> _Task material_

____

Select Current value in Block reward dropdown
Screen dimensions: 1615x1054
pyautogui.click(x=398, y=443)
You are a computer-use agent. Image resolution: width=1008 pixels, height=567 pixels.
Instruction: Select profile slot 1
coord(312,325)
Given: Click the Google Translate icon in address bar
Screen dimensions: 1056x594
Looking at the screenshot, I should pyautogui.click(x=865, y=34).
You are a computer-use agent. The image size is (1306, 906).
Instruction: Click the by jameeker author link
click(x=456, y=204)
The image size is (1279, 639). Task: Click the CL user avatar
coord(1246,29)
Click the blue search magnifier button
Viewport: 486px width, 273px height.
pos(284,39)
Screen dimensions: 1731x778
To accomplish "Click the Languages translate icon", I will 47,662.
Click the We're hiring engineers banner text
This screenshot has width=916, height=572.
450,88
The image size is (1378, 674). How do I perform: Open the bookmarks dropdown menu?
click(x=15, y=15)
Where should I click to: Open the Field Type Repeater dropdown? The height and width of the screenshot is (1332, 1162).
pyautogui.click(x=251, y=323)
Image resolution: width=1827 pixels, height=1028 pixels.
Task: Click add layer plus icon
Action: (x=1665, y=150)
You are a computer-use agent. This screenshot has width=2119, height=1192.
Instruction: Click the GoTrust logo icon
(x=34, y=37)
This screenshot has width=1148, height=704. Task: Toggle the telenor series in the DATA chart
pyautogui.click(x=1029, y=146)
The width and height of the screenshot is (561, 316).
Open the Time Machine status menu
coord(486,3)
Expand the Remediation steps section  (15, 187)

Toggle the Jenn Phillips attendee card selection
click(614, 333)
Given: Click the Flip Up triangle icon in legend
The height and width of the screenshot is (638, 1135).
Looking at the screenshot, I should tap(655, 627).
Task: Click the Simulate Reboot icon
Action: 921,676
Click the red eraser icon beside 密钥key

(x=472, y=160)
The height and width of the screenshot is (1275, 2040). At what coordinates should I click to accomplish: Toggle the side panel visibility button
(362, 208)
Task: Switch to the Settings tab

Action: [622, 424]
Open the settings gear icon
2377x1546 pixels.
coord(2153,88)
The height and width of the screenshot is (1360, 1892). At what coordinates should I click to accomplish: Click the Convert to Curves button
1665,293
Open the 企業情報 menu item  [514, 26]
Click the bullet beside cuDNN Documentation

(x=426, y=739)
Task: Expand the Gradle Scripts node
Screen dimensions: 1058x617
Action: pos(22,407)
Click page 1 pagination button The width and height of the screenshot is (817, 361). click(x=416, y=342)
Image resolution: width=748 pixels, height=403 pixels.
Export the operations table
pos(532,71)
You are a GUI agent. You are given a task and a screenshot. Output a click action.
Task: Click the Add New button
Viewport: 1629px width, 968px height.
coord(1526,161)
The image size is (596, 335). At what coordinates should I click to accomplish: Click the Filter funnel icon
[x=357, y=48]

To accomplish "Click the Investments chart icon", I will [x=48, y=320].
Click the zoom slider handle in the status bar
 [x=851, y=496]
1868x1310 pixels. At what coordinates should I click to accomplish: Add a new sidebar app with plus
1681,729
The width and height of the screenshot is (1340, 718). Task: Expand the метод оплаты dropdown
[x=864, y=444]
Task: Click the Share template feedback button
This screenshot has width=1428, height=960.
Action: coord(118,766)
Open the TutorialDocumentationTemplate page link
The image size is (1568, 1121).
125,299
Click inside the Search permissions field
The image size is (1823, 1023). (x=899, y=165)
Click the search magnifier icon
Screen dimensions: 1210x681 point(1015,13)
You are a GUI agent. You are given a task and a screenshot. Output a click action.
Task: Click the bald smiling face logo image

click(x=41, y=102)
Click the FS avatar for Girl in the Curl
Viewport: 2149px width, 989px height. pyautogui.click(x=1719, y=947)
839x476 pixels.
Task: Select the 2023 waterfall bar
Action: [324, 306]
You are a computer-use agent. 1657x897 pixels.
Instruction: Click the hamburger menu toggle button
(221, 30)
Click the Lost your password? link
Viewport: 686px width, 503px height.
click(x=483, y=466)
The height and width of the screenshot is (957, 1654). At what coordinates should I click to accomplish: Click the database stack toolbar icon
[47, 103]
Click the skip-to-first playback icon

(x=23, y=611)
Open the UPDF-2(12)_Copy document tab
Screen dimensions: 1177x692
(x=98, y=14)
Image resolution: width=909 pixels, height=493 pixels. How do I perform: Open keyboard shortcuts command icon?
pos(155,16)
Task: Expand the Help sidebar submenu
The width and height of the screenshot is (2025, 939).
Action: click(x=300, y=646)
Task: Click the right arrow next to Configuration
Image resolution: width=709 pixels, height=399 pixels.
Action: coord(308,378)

____

> _Your assignment_
Every entry shown above should be transcribed without alteration.

> _Solution_
Select Current value in Block reward dropdown
Screen dimensions: 1615x1054
pyautogui.click(x=398, y=443)
You are a computer-use agent. Image resolution: width=1008 pixels, height=567 pixels.
Instruction: Select profile slot 1
coord(312,325)
Given: Click the Google Translate icon in address bar
Screen dimensions: 1056x594
Looking at the screenshot, I should pyautogui.click(x=865, y=34).
You are a computer-use agent. The image size is (1306, 906).
Instruction: Click the by jameeker author link
click(x=456, y=204)
The image size is (1279, 639). Task: Click the CL user avatar
coord(1246,29)
Click the blue search magnifier button
Viewport: 486px width, 273px height.
pos(284,39)
Screen dimensions: 1731x778
To accomplish "Click the Languages translate icon", I will 47,662.
Click the We're hiring engineers banner text
This screenshot has width=916, height=572.
450,88
The image size is (1378, 674). How do I perform: Open the bookmarks dropdown menu?
click(x=15, y=15)
Where should I click to: Open the Field Type Repeater dropdown? The height and width of the screenshot is (1332, 1162).
pyautogui.click(x=251, y=323)
Image resolution: width=1827 pixels, height=1028 pixels.
Task: Click add layer plus icon
Action: (x=1665, y=150)
You are a computer-use agent. This screenshot has width=2119, height=1192.
Instruction: Click the GoTrust logo icon
(x=34, y=37)
This screenshot has width=1148, height=704. Task: Toggle the telenor series in the DATA chart
pyautogui.click(x=1029, y=146)
The width and height of the screenshot is (561, 316).
Open the Time Machine status menu
coord(486,3)
Expand the Remediation steps section  (15, 187)

Toggle the Jenn Phillips attendee card selection
click(614, 333)
Given: Click the Flip Up triangle icon in legend
The height and width of the screenshot is (638, 1135).
Looking at the screenshot, I should tap(655, 627).
Task: Click the Simulate Reboot icon
Action: 921,676
Click the red eraser icon beside 密钥key

(x=472, y=160)
The height and width of the screenshot is (1275, 2040). At what coordinates should I click to accomplish: Toggle the side panel visibility button
(362, 208)
Task: Switch to the Settings tab

Action: [622, 424]
Open the settings gear icon
2377x1546 pixels.
coord(2153,88)
The height and width of the screenshot is (1360, 1892). At what coordinates should I click to accomplish: Click the Convert to Curves button
1665,293
Open the 企業情報 menu item  [514, 26]
Click the bullet beside cuDNN Documentation

(x=426, y=739)
Task: Expand the Gradle Scripts node
Screen dimensions: 1058x617
Action: pos(22,407)
Click page 1 pagination button The width and height of the screenshot is (817, 361). click(x=416, y=342)
Image resolution: width=748 pixels, height=403 pixels.
Export the operations table
pos(532,71)
You are a GUI agent. You are given a task and a screenshot. Output a click action.
Task: Click the Add New button
Viewport: 1629px width, 968px height.
coord(1526,161)
The image size is (596, 335). At what coordinates should I click to accomplish: Click the Filter funnel icon
[x=357, y=48]

To accomplish "Click the Investments chart icon", I will [x=48, y=320].
Click the zoom slider handle in the status bar
 [x=851, y=496]
1868x1310 pixels. At what coordinates should I click to accomplish: Add a new sidebar app with plus
1681,729
The width and height of the screenshot is (1340, 718). Task: Expand the метод оплаты dropdown
[x=864, y=444]
Task: Click the Share template feedback button
This screenshot has width=1428, height=960.
Action: coord(118,766)
Open the TutorialDocumentationTemplate page link
The image size is (1568, 1121).
125,299
Click inside the Search permissions field
The image size is (1823, 1023). (x=899, y=165)
Click the search magnifier icon
Screen dimensions: 1210x681 point(1015,13)
You are a GUI agent. You are given a task and a screenshot. Output a click action.
Task: Click the bald smiling face logo image

click(x=41, y=102)
Click the FS avatar for Girl in the Curl
Viewport: 2149px width, 989px height. pyautogui.click(x=1719, y=947)
839x476 pixels.
Task: Select the 2023 waterfall bar
Action: [324, 306]
You are a computer-use agent. 1657x897 pixels.
Instruction: Click the hamburger menu toggle button
(221, 30)
Click the Lost your password? link
Viewport: 686px width, 503px height.
click(x=483, y=466)
The height and width of the screenshot is (957, 1654). At what coordinates should I click to accomplish: Click the database stack toolbar icon
[47, 103]
Click the skip-to-first playback icon

(x=23, y=611)
Open the UPDF-2(12)_Copy document tab
Screen dimensions: 1177x692
(x=98, y=14)
Image resolution: width=909 pixels, height=493 pixels. How do I perform: Open keyboard shortcuts command icon?
pos(155,16)
Task: Expand the Help sidebar submenu
The width and height of the screenshot is (2025, 939).
Action: click(x=300, y=646)
Task: Click the right arrow next to Configuration
Image resolution: width=709 pixels, height=399 pixels.
Action: coord(308,378)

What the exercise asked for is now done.